GIVEN ENTRIES
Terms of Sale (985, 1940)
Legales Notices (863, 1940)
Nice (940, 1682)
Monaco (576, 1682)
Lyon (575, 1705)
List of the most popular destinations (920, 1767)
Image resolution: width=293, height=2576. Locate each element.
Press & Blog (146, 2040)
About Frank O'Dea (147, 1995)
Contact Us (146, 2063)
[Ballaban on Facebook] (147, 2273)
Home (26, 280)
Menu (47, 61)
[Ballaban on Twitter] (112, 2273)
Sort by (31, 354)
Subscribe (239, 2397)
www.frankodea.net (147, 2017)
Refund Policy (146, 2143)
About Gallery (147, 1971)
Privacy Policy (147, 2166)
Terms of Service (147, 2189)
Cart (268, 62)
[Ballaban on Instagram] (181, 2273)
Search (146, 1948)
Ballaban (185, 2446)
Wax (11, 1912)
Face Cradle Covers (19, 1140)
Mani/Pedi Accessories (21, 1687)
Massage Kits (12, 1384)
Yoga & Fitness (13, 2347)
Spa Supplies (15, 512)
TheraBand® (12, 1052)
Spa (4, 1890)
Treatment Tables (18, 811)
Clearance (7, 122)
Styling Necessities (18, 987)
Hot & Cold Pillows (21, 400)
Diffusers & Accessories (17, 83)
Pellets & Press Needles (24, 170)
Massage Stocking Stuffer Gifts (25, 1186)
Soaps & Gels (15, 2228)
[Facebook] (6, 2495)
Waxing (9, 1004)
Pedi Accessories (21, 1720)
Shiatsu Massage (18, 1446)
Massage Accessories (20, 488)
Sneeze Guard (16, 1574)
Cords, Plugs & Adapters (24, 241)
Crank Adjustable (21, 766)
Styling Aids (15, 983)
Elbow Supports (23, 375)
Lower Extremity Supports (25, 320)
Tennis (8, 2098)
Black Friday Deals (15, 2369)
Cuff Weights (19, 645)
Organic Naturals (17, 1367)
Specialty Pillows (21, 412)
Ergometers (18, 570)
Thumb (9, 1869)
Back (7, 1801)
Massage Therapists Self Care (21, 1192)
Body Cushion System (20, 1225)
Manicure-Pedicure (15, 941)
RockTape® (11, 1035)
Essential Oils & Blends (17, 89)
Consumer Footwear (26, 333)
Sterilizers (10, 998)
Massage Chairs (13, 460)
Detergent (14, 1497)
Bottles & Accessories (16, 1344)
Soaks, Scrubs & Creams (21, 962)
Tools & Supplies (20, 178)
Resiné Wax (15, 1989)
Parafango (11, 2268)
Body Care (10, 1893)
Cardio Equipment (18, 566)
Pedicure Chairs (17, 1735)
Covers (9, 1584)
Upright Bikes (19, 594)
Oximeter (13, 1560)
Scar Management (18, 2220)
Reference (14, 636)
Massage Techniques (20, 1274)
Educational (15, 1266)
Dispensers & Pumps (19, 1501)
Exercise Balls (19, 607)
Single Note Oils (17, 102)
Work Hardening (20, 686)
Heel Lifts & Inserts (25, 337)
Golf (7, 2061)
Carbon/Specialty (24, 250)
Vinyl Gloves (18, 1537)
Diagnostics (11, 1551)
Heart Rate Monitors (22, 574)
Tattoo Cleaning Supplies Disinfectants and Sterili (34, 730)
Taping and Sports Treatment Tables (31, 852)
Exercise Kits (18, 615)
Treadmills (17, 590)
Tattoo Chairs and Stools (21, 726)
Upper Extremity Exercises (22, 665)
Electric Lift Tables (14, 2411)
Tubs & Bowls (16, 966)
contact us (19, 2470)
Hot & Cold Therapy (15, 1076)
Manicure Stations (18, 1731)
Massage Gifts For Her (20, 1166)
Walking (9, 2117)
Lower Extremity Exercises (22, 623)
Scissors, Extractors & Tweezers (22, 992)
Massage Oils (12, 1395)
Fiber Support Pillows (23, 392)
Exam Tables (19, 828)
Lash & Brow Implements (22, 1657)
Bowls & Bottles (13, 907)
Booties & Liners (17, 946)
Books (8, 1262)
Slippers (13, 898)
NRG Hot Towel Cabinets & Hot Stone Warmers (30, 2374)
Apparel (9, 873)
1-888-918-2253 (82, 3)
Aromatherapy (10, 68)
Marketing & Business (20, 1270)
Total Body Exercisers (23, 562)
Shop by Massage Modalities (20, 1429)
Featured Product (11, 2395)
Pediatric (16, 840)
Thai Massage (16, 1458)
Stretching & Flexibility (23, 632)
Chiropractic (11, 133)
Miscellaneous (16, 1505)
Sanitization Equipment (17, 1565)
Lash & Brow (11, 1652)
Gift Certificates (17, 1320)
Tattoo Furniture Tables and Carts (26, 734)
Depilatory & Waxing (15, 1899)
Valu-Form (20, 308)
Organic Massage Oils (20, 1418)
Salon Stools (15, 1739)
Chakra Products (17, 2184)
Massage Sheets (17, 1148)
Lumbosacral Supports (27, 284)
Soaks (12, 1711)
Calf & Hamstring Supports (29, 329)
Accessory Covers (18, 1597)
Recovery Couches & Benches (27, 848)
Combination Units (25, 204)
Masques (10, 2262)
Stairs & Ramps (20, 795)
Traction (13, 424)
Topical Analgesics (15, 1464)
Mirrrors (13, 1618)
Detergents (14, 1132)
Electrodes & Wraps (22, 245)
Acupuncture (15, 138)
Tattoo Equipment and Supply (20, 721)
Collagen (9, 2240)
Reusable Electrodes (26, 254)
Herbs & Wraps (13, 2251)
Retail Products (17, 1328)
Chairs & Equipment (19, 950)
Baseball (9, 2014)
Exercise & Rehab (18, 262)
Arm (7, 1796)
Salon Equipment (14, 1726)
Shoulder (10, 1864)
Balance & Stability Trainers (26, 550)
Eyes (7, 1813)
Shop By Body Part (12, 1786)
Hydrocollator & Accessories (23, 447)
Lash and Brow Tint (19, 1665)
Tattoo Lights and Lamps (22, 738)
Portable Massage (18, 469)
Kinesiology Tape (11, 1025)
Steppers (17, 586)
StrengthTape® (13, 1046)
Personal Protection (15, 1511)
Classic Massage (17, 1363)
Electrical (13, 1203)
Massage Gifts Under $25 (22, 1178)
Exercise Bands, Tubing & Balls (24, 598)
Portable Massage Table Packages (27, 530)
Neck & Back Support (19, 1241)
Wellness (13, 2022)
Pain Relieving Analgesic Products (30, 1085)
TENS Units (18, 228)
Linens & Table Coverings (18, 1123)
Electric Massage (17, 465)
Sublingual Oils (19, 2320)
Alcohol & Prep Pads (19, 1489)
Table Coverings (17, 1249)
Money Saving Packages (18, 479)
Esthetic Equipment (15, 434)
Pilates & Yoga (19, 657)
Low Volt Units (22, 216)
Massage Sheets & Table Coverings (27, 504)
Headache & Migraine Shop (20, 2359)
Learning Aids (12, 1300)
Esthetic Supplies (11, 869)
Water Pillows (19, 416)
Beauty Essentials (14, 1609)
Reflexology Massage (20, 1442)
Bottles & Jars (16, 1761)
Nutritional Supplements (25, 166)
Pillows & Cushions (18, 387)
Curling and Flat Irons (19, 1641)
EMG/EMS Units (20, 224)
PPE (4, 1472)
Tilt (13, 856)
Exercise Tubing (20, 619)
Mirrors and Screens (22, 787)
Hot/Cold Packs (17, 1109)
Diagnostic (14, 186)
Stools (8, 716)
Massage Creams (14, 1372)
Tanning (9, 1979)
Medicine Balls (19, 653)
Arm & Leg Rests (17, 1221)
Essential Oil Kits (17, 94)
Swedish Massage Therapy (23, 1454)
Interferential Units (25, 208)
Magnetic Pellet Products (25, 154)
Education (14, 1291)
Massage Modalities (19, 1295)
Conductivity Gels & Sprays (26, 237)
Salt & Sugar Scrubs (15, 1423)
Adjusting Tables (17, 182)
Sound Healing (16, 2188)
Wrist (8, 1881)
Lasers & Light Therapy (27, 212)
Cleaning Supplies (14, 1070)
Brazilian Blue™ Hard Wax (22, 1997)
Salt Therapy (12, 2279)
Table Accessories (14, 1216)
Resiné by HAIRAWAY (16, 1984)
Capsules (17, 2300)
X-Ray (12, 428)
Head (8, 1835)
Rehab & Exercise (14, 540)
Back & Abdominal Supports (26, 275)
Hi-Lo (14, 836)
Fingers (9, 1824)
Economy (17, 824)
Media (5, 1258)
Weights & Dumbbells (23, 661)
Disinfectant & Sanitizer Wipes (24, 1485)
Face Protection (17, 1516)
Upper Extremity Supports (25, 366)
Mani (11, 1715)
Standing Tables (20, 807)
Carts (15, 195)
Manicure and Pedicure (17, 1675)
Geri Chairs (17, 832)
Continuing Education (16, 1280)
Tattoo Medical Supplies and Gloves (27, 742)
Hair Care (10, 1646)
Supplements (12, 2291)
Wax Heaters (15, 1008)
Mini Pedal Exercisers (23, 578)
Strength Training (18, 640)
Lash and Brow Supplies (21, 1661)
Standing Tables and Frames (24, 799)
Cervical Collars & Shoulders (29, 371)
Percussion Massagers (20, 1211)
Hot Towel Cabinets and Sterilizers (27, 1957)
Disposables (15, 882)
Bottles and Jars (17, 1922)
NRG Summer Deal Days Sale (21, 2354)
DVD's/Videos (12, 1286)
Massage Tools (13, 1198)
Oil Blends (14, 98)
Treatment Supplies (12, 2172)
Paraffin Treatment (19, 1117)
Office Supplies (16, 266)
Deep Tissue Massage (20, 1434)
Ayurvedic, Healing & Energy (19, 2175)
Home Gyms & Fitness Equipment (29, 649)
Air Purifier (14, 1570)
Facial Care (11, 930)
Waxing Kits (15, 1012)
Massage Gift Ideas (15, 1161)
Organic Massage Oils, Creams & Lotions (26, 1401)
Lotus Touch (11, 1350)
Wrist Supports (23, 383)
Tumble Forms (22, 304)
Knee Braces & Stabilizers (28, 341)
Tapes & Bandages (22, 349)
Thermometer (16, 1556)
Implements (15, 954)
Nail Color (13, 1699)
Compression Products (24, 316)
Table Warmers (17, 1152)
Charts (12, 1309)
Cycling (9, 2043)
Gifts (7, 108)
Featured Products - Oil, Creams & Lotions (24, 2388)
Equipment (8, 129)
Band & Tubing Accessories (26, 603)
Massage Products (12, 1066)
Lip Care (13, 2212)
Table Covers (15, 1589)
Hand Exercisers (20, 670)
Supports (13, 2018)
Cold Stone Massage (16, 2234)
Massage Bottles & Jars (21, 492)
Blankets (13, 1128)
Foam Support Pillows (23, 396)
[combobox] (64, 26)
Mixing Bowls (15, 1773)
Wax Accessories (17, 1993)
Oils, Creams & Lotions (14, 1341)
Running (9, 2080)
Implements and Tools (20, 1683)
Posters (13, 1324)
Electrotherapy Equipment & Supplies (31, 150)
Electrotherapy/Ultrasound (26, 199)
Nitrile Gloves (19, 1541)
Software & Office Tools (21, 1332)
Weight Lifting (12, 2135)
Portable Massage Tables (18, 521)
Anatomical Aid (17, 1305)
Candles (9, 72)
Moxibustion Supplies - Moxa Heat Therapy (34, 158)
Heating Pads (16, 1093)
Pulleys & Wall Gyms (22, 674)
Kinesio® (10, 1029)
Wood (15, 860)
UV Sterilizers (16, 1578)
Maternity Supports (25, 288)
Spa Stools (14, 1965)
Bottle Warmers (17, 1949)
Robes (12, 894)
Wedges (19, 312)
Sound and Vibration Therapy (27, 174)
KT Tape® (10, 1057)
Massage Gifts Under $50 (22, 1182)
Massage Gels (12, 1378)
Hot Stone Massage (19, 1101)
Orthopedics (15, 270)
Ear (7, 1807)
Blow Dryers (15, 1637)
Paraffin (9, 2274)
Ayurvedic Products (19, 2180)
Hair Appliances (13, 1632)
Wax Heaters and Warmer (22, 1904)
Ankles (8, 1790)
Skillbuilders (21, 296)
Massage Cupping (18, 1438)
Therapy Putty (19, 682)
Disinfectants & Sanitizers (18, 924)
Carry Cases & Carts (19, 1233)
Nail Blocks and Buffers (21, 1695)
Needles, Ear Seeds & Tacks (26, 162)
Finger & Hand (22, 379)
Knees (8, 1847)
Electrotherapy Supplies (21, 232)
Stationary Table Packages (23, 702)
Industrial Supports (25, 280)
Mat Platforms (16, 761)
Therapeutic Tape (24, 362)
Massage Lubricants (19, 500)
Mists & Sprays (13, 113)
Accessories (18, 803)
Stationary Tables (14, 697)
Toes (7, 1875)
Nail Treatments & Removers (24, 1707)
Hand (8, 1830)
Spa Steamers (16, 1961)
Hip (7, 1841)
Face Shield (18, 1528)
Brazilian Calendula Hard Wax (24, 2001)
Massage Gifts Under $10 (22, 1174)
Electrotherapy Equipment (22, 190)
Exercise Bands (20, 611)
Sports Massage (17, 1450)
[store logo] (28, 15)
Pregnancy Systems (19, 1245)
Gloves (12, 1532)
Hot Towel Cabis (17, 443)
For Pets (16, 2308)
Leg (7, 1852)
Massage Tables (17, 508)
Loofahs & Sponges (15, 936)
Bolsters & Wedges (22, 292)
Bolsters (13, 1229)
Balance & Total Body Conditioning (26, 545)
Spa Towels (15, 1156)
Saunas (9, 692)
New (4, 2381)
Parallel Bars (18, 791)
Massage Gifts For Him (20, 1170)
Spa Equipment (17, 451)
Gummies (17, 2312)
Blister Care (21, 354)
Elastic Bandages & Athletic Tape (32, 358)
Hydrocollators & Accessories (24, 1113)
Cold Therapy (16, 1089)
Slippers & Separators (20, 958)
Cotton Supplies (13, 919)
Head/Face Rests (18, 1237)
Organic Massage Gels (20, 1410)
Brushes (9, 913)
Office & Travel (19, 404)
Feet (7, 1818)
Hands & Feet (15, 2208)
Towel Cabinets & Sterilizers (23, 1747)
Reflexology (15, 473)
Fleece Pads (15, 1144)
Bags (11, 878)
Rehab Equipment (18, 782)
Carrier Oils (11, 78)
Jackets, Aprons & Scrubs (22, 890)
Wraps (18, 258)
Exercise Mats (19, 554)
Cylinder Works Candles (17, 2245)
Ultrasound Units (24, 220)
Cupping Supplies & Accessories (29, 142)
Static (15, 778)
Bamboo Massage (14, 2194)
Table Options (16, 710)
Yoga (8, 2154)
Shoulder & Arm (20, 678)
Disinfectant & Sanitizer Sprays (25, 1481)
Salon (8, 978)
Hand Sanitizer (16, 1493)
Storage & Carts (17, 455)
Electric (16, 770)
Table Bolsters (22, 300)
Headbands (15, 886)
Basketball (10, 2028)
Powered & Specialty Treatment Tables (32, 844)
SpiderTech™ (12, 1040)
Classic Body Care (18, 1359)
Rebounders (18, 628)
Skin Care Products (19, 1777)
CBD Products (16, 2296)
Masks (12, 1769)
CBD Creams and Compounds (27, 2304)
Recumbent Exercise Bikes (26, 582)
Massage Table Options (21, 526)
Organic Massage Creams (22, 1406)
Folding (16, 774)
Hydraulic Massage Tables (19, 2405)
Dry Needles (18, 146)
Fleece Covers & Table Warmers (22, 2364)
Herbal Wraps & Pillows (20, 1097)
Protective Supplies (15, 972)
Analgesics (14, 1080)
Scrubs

ACTION ITEM
Give only the count of lines in the listing that contain the string "Lash".

ANSWER
4